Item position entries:
________

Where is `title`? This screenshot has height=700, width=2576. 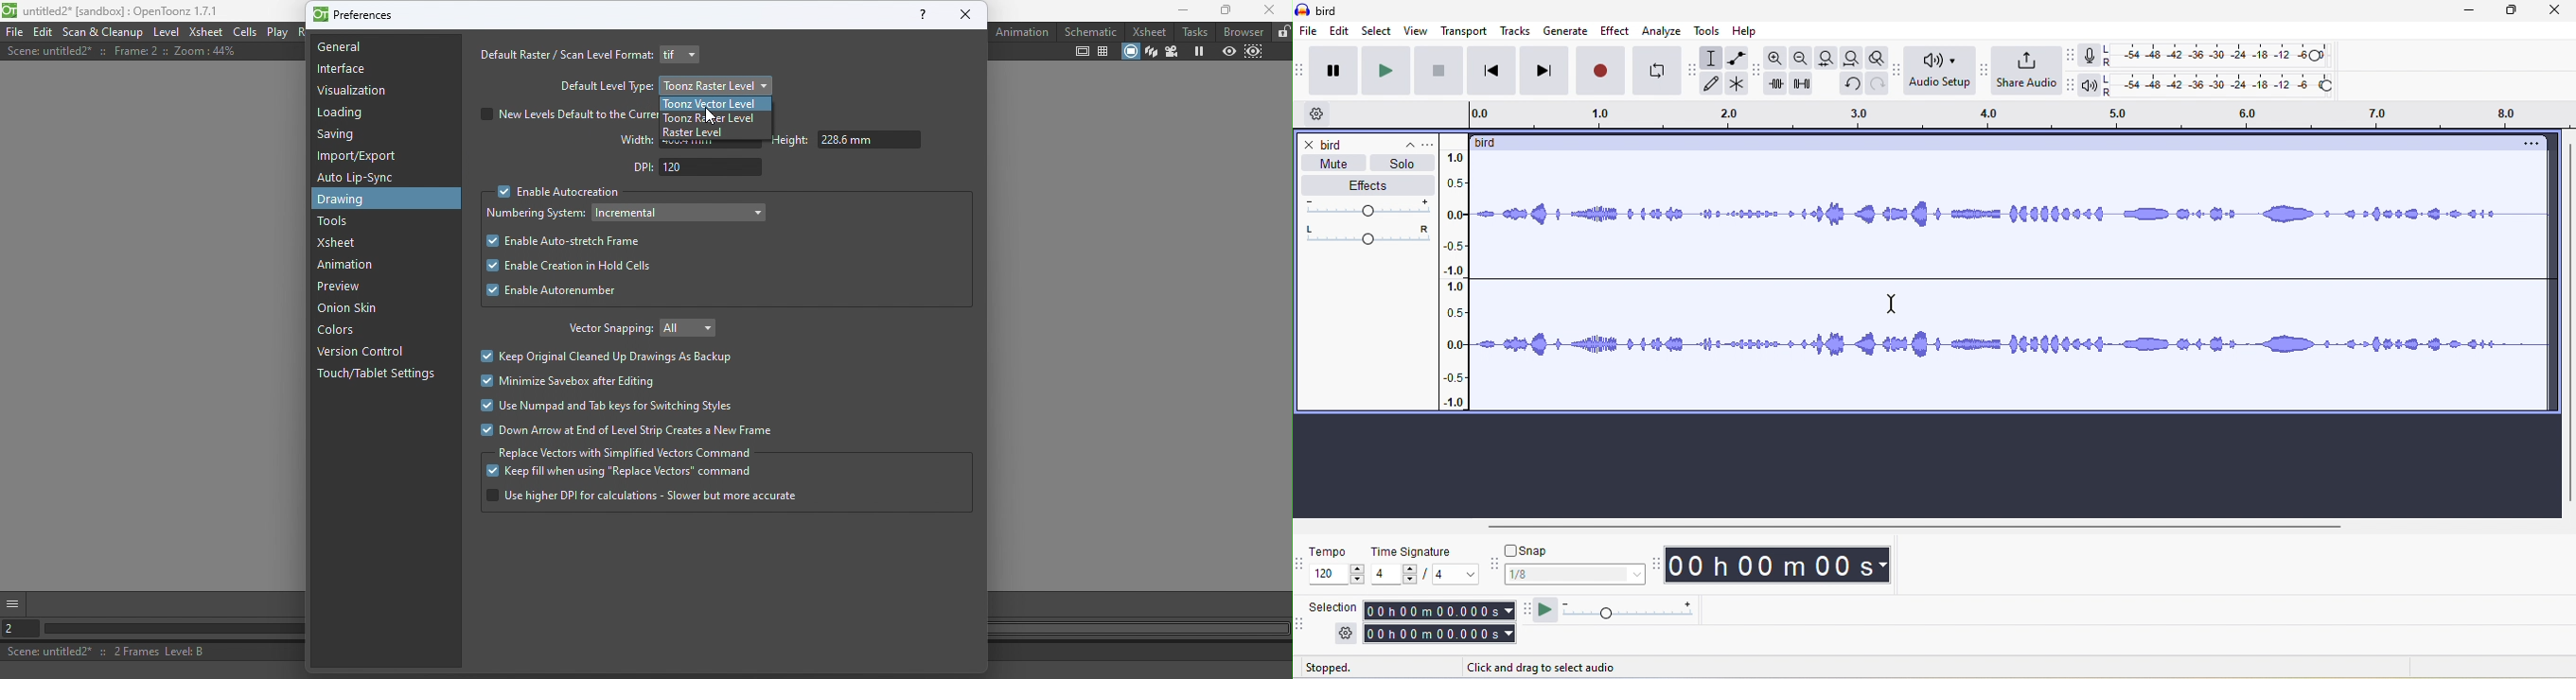 title is located at coordinates (1319, 10).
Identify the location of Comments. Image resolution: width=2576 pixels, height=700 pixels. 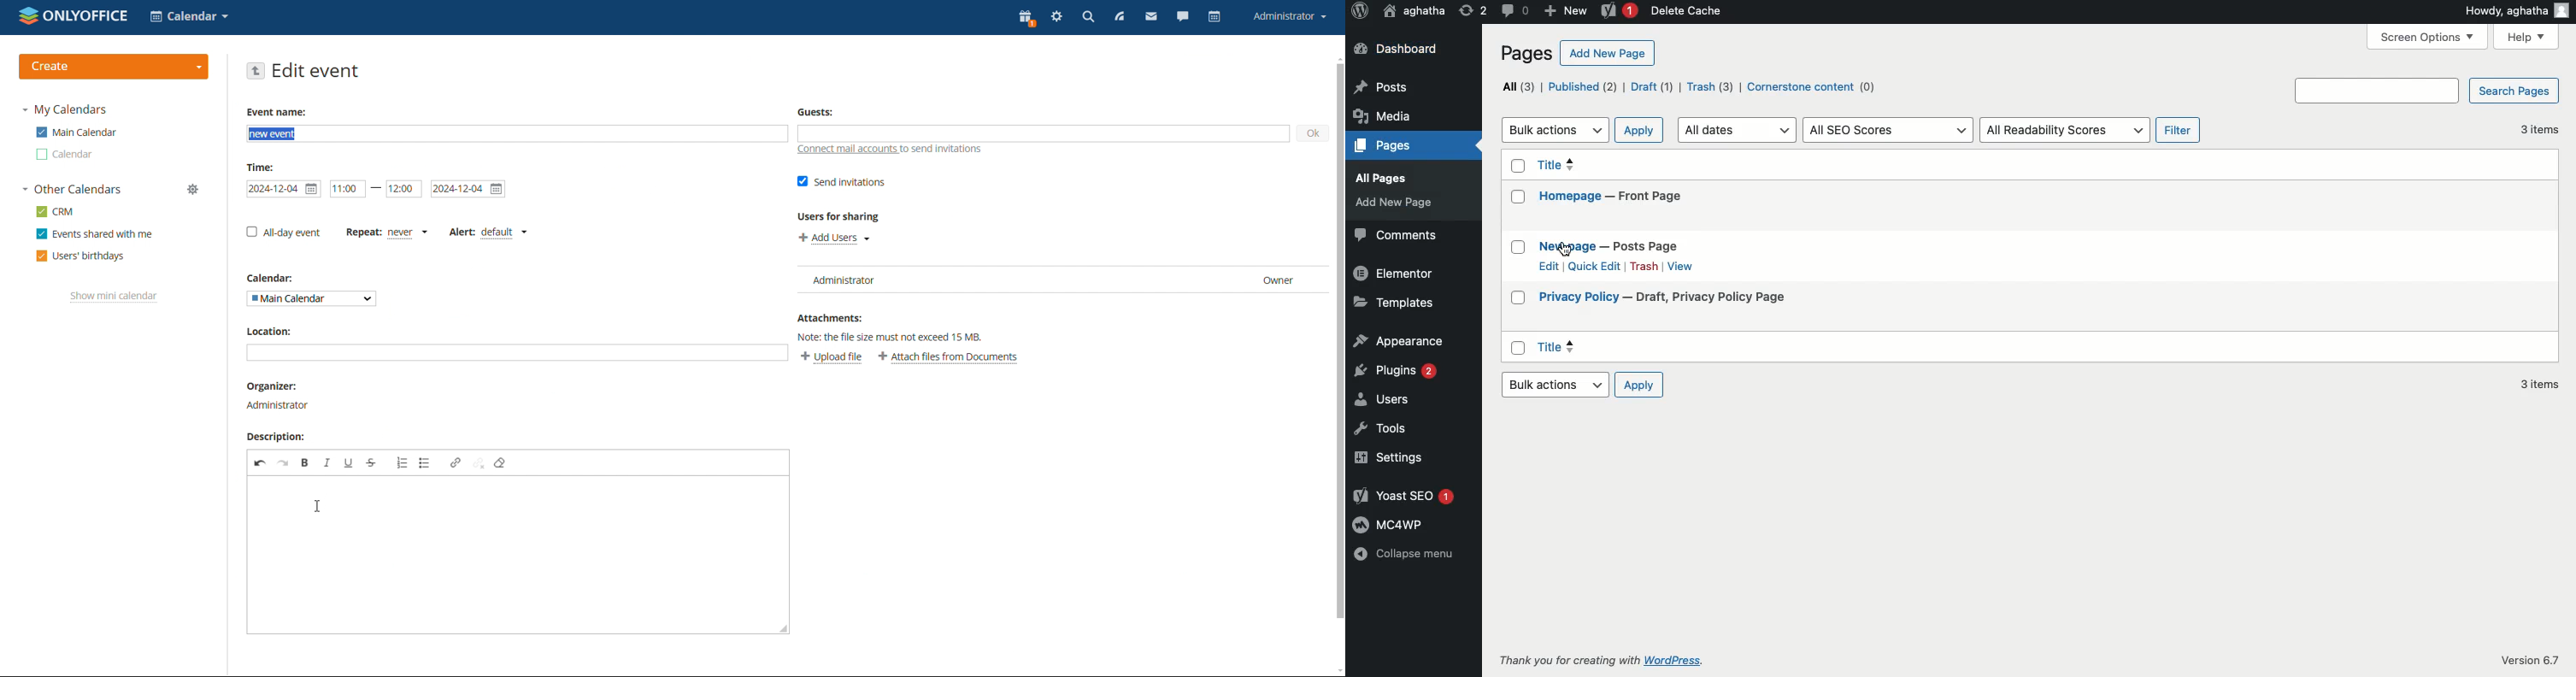
(1396, 236).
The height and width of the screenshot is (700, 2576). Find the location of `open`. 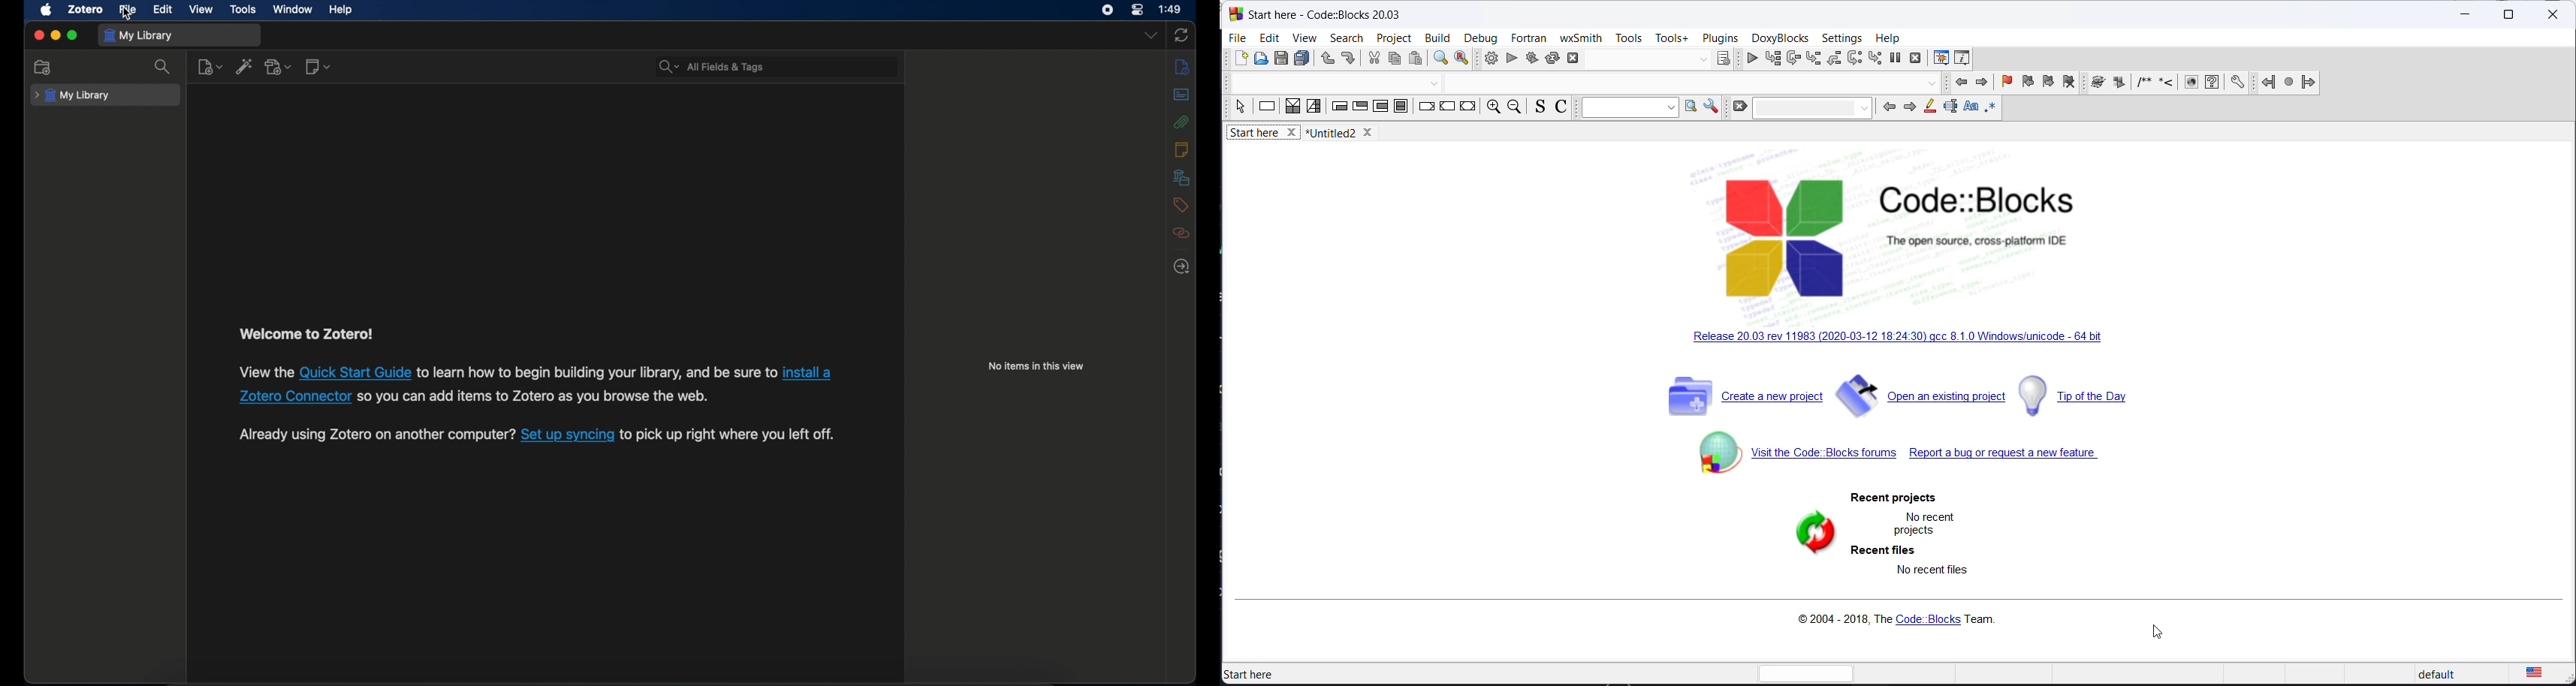

open is located at coordinates (1262, 60).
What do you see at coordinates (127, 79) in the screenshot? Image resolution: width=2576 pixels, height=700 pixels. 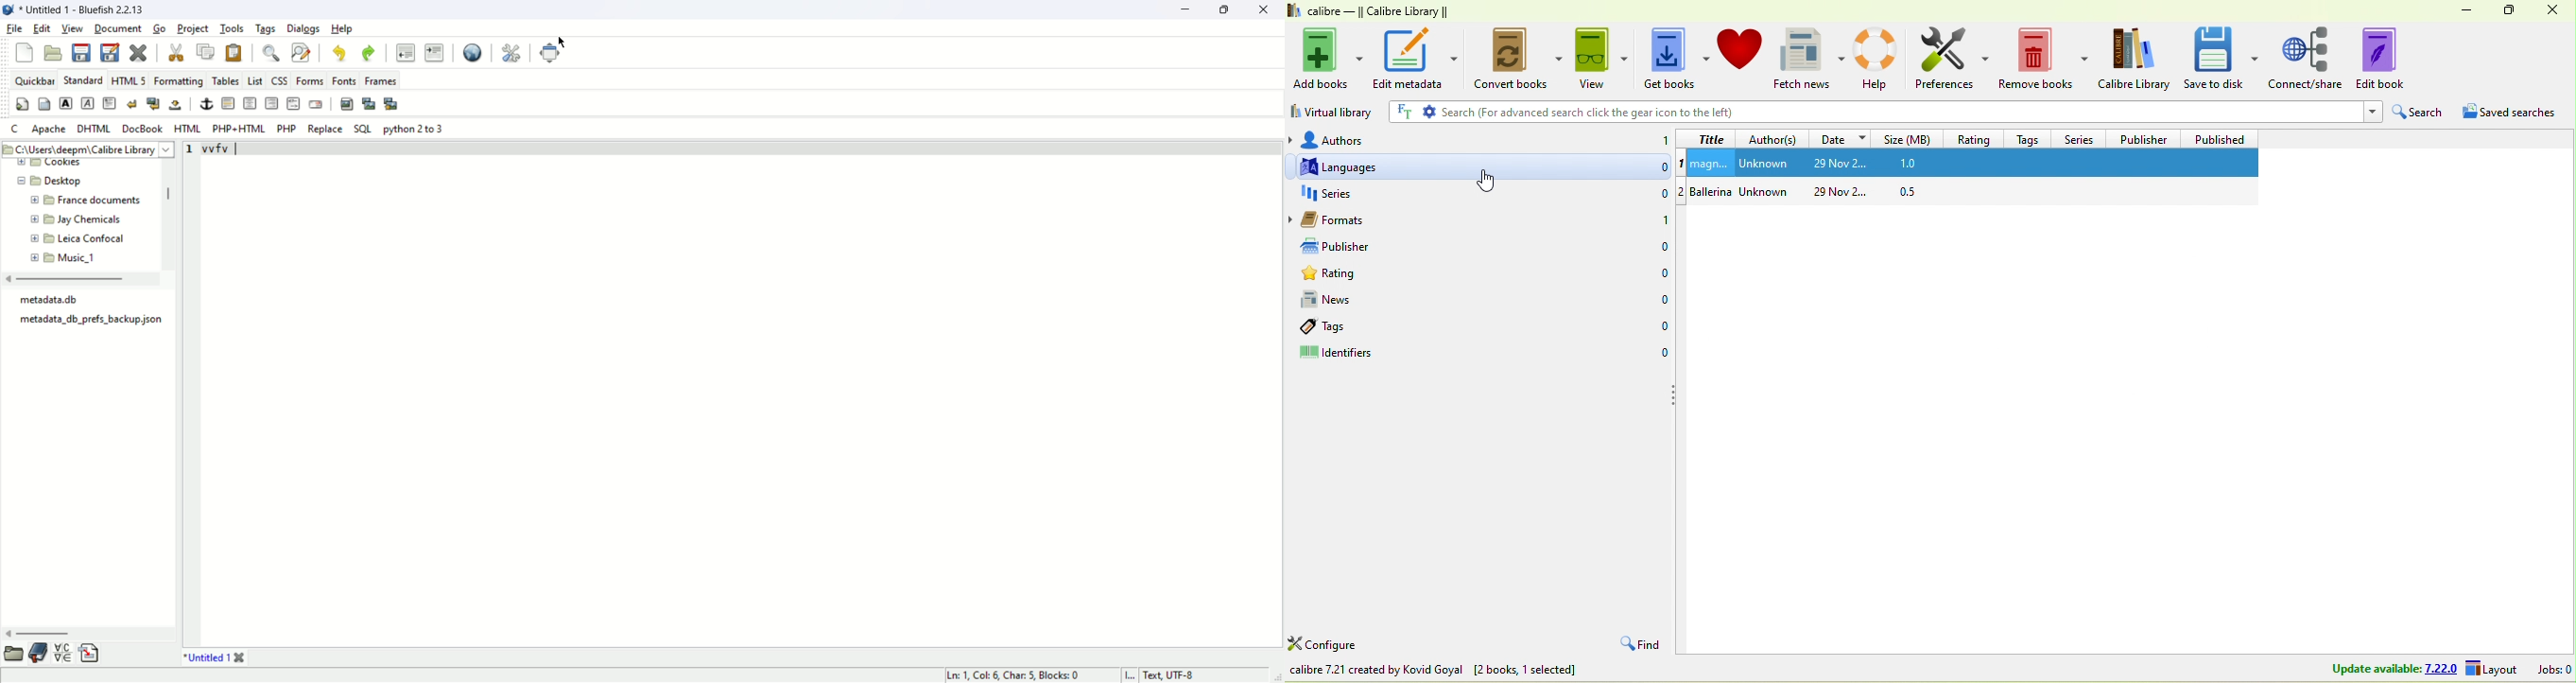 I see `HTML 5` at bounding box center [127, 79].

________

→ **WHAT IS EXPECTED**:
Copy out the lines of the entries above word for word, starting at the line containing "The height and" and ending at the line containing "open is located at coordinates (1262, 60).", with both included. Omit the pictures.

→ **OUTPUT FOR THIS TASK**:
The height and width of the screenshot is (700, 2576). Find the location of `open`. 

open is located at coordinates (1262, 60).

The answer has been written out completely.